Document and screenshot pointing entries:
--
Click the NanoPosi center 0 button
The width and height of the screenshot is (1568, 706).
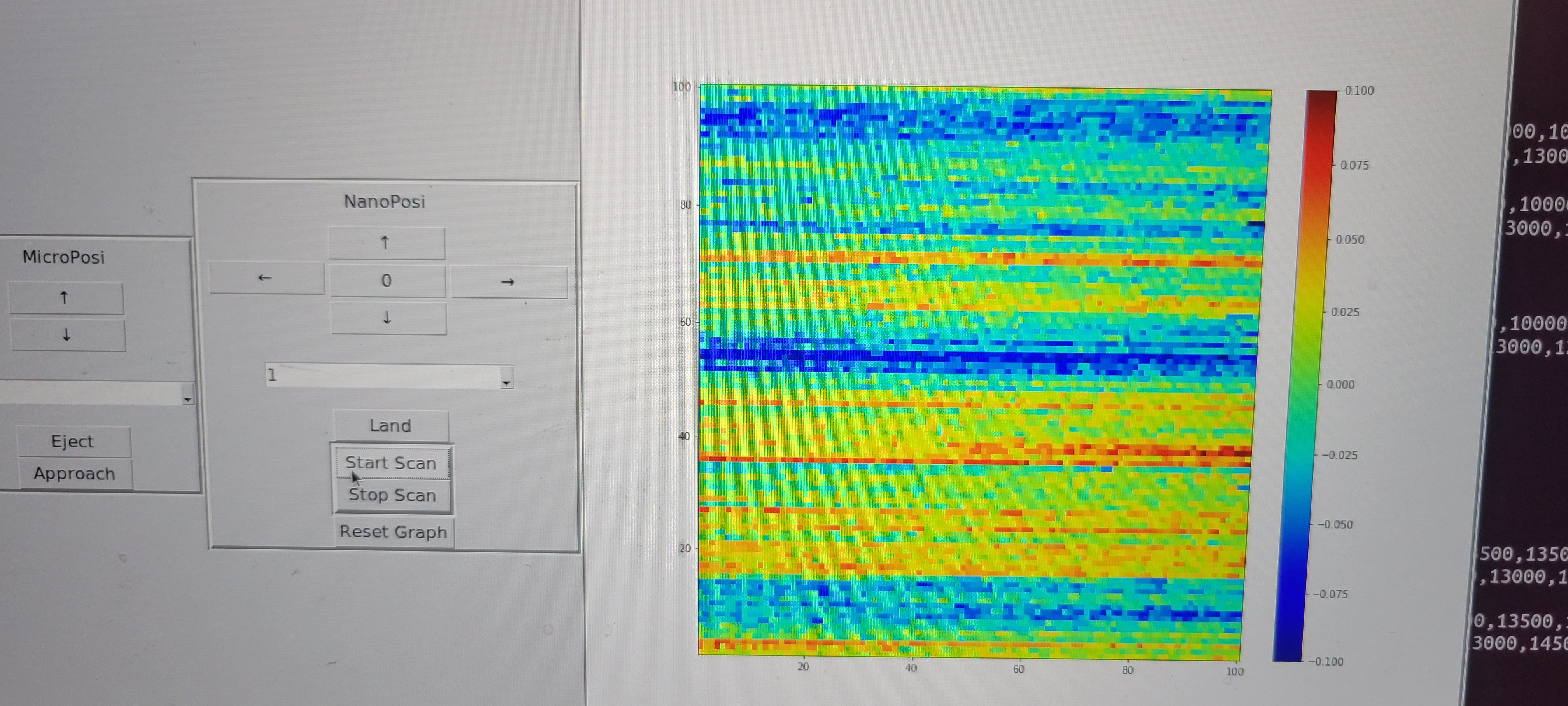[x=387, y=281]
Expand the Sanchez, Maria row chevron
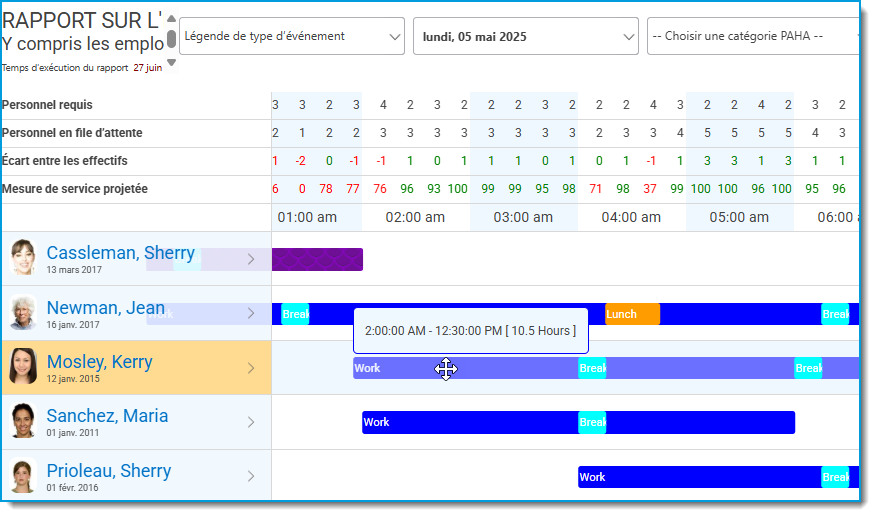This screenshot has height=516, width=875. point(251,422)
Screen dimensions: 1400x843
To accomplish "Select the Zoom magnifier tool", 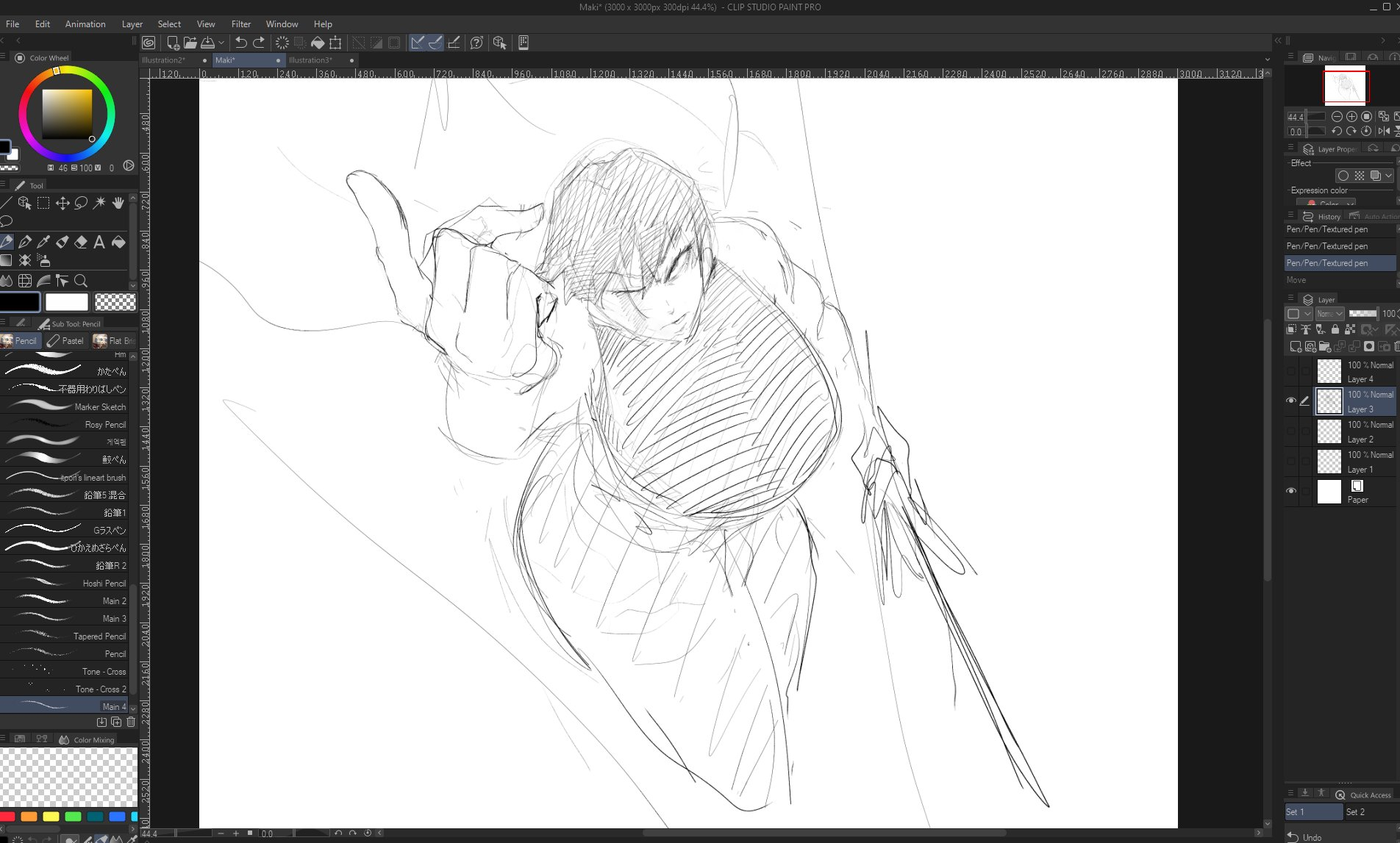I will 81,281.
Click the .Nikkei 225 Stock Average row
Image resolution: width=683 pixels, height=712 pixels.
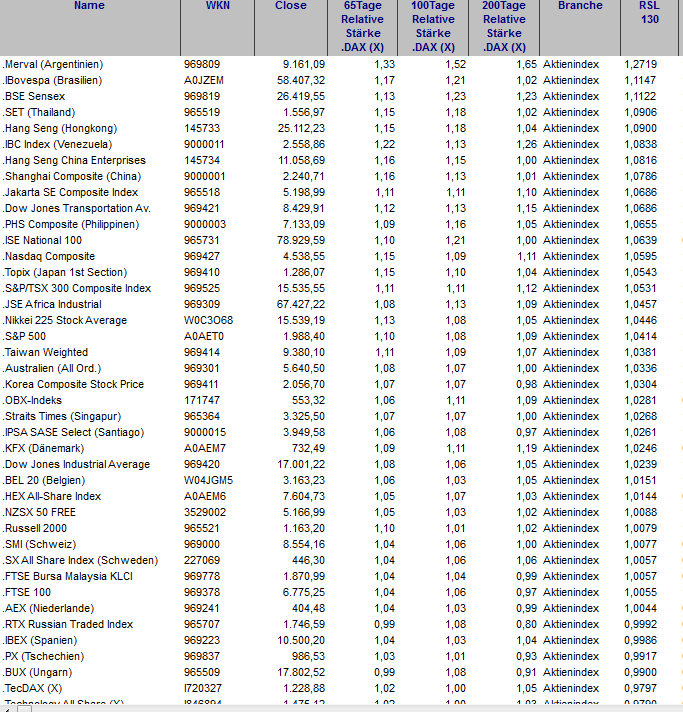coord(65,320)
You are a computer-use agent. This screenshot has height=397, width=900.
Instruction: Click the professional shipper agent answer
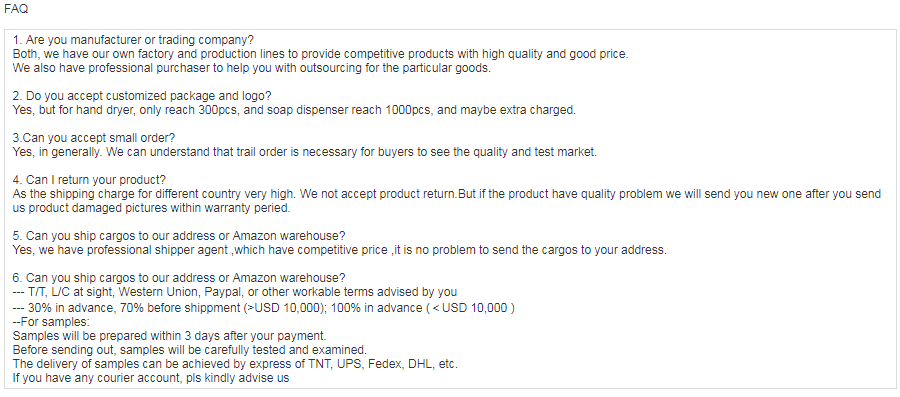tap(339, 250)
--
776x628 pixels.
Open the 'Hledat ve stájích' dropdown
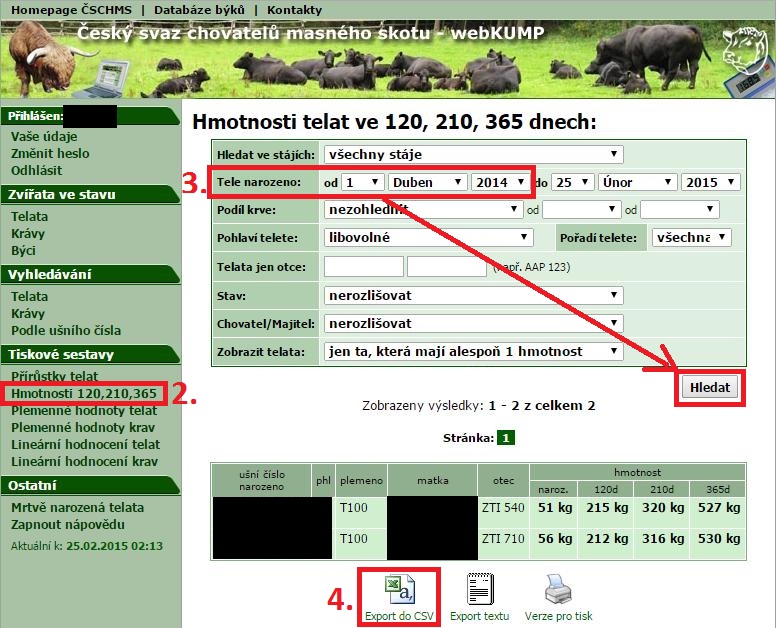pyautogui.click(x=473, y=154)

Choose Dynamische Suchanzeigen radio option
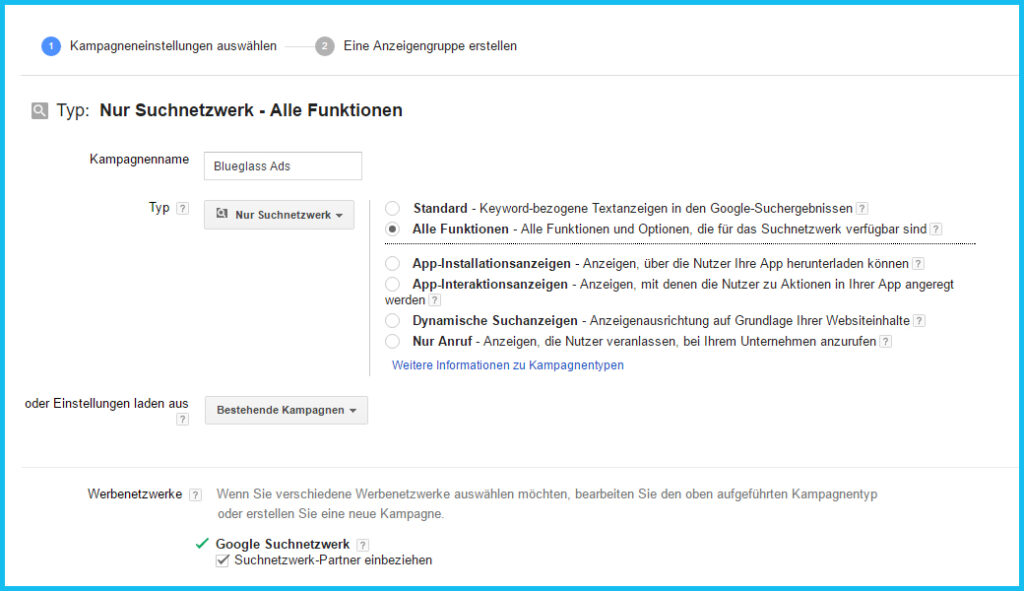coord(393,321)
--
» **YOUR TASK**
Output the entries from the line containing "776x628 pixels." through the line containing "coord(393,321)", inclusive, as a Markdown table with columns Row and Line, omitting blank lines. Leave the pictures out of the table.

» **ANSWER**
| Row | Line |
|---|---|
| 1 | 776x628 pixels. |
| 2 | Open the 'Hledat ve stájích' dropdown |
| 3 | pyautogui.click(x=473, y=154) |
| 4 | Choose Dynamische Suchanzeigen radio option |
| 5 | coord(393,321) |